Collected data entries
○ ○ ○
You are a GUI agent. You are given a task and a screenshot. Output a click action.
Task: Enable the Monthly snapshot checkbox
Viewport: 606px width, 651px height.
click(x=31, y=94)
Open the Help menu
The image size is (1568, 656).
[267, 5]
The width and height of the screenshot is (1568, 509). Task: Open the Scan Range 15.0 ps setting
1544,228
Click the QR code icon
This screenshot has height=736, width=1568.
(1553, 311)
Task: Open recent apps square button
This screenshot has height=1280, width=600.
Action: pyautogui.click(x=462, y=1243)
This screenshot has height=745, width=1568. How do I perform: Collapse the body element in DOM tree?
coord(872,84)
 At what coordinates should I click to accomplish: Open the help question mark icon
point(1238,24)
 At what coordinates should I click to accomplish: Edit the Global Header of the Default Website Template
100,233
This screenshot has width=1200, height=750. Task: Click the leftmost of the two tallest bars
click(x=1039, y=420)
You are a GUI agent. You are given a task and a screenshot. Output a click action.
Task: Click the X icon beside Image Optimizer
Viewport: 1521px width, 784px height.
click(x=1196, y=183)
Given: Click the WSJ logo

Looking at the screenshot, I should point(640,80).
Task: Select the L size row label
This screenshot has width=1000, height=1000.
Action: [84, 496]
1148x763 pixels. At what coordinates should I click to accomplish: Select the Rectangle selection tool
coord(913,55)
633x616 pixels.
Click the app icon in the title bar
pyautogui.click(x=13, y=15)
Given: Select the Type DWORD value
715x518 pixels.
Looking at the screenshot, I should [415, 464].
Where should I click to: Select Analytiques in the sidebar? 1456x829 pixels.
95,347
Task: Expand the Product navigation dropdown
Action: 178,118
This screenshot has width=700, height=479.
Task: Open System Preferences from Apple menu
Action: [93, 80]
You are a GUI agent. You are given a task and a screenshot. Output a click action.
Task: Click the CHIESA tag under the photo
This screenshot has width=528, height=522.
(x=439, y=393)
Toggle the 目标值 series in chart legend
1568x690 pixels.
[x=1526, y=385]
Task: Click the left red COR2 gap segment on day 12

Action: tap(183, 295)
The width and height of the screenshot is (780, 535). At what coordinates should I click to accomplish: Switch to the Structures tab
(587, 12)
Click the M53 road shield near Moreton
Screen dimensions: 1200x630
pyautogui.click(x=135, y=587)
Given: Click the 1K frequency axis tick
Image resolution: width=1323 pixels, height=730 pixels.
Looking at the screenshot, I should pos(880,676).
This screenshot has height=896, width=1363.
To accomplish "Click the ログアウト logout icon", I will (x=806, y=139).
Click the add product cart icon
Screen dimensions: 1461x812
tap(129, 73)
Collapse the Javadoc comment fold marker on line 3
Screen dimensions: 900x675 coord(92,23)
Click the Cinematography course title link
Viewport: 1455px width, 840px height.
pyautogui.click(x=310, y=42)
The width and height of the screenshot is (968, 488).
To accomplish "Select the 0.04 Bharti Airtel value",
○ ○ ○
• What to work on:
Copy all of the lines above, keeping every character unchanged.

• Solution to the problem:
You are a GUI agent. You are given a task and a screenshot. Output a click action.
Task: Enable the Monthly snapshot checkbox
Viewport: 606px width, 651px height.
click(x=31, y=94)
Open the Help menu
The image size is (1568, 656).
[267, 5]
The width and height of the screenshot is (1568, 509). Task: Open the Scan Range 15.0 ps setting
1544,228
Click the QR code icon
This screenshot has height=736, width=1568.
(1553, 311)
Task: Open recent apps square button
This screenshot has height=1280, width=600.
Action: pyautogui.click(x=462, y=1243)
This screenshot has height=745, width=1568. How do I perform: Collapse the body element in DOM tree?
coord(872,84)
 At what coordinates should I click to accomplish: Open the help question mark icon
point(1238,24)
 At what coordinates should I click to accomplish: Edit the Global Header of the Default Website Template
100,233
This screenshot has width=1200, height=750. Task: Click the leftmost of the two tallest bars
click(x=1039, y=420)
You are a GUI agent. You are given a task and a screenshot. Output a click action.
Task: Click the X icon beside Image Optimizer
Viewport: 1521px width, 784px height.
click(x=1196, y=183)
Given: Click the WSJ logo

Looking at the screenshot, I should point(640,80).
Task: Select the L size row label
This screenshot has width=1000, height=1000.
Action: [84, 496]
1148x763 pixels. At what coordinates should I click to accomplish: Select the Rectangle selection tool
coord(913,55)
633x616 pixels.
Click the app icon in the title bar
pyautogui.click(x=13, y=15)
Given: Select the Type DWORD value
715x518 pixels.
Looking at the screenshot, I should [415, 464].
Where should I click to: Select Analytiques in the sidebar? 1456x829 pixels.
95,347
Task: Expand the Product navigation dropdown
Action: 178,118
This screenshot has width=700, height=479.
Task: Open System Preferences from Apple menu
Action: [93, 80]
You are a GUI agent. You are given a task and a screenshot. Output a click action.
Task: Click the CHIESA tag under the photo
This screenshot has width=528, height=522.
(x=439, y=393)
Toggle the 目标值 series in chart legend
1568x690 pixels.
[x=1526, y=385]
Task: Click the left red COR2 gap segment on day 12

Action: tap(183, 295)
The width and height of the screenshot is (780, 535). At what coordinates should I click to accomplish: Switch to the Structures tab
(587, 12)
Click the M53 road shield near Moreton
Screen dimensions: 1200x630
pyautogui.click(x=135, y=587)
Given: Click the 1K frequency axis tick
Image resolution: width=1323 pixels, height=730 pixels.
Looking at the screenshot, I should pos(880,676).
This screenshot has height=896, width=1363.
To accomplish "Click the ログアウト logout icon", I will (x=806, y=139).
Click the add product cart icon
Screen dimensions: 1461x812
tap(129, 73)
Collapse the Javadoc comment fold marker on line 3
Screen dimensions: 900x675 coord(92,23)
Click the Cinematography course title link
Viewport: 1455px width, 840px height.
pyautogui.click(x=310, y=42)
The width and height of the screenshot is (968, 488).
To accomplish "Select the 0.04 Bharti Airtel value",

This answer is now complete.